と言うか何故鎧に触れただけで鎧が消えて身体が変化する!?呪いか!?(当たらずとも遠からず)これ治るのか!?
次々と頭に襲って来る異常事態に、ソウはもはやパンク寸前だ……逆に、グレンの受け入れ方が可笑しいのだ。
大抵のことは「そういう事もある」で受け流す両親がさっきからバタバタしながら何処かに連絡をかけている。ソウはさらにグレンが怖くなった。
この後、ソウとグレンな色んな病院をたらい回しにされることになるのだが……当然と言うか、原因不明……その一点張りの様な状況だ……と言うか、殆ど誰にも信じてもらえなかった。
正直、こんなのを見せられて説明されて、どう納得してどう処置すれば良いのか、信じられるものか……仮に信じられたとしても、そんなのはもう医者の領分じゃない。学者の仕事だ。
ソウもグレンも両親も、落ち着けば(でしょうね。)としか感想がわかなかった……こんなの持ち込まれても医者はどうにも出来ない。
幸い身体機能には何も影響は無い至っての健康体、それだけ分かれば御の字であろうか……いや、ソウは事実上の手の欠損の為に健康体ではないのだが、まぁ体内的な意味では問題ないらしい。
父は泣きじゃくりながら二人に只管に謝罪した、自宅ではもはや土下座にも等しい勢いで……
「すまなかった!父さんがあんなにを持ってきたばっかりに……二人を……二人をぉ!!!」
「あなた……」
「父さんは悪くないよ!それに、私は結構気に入ってるよこの姿!」
「……正直、こんな事態予測しろって方が無理だと思う。

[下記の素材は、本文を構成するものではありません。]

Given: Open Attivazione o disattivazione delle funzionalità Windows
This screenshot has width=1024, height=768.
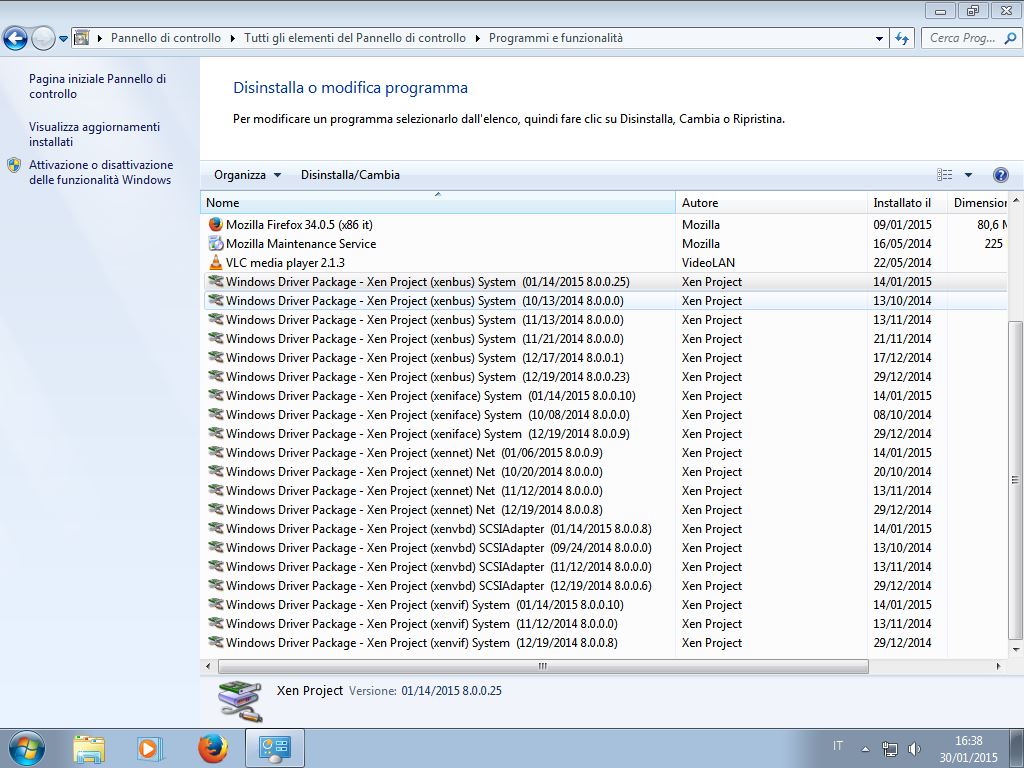Looking at the screenshot, I should tap(100, 172).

」
グレンもソウも、その姿になったことを大層驚きも困惑もしたが、父を恨むことはなかった……流石にここまで超常的すぎると、もはや予測も対処も不可能だ。仕方がない、そんな気持ちのほうが勝ってしまう。
あぁ……しかし、手のあるグレンは兎も角、それすらなくなり訳のわからない剣になったソウは……どうしようかと、只管に悩むことになるのだった。
個性『カルボウ』
本作の主人公、少し陰気で卑屈な所があるが、根っこは結構な負けず嫌い。ノロイノヨロイに触れたら何故か手がなくなって剣になった。解せぬ。
個性『カルボウ』
ソウの姉……双子だから姉も弟もほぼ何もないのだが、当人が面倒見が良いのと才女な性で皆からは姉と見られている。根っこは結構ネガティブ。イワイノヨロイに触れたら正当進化した。やったね。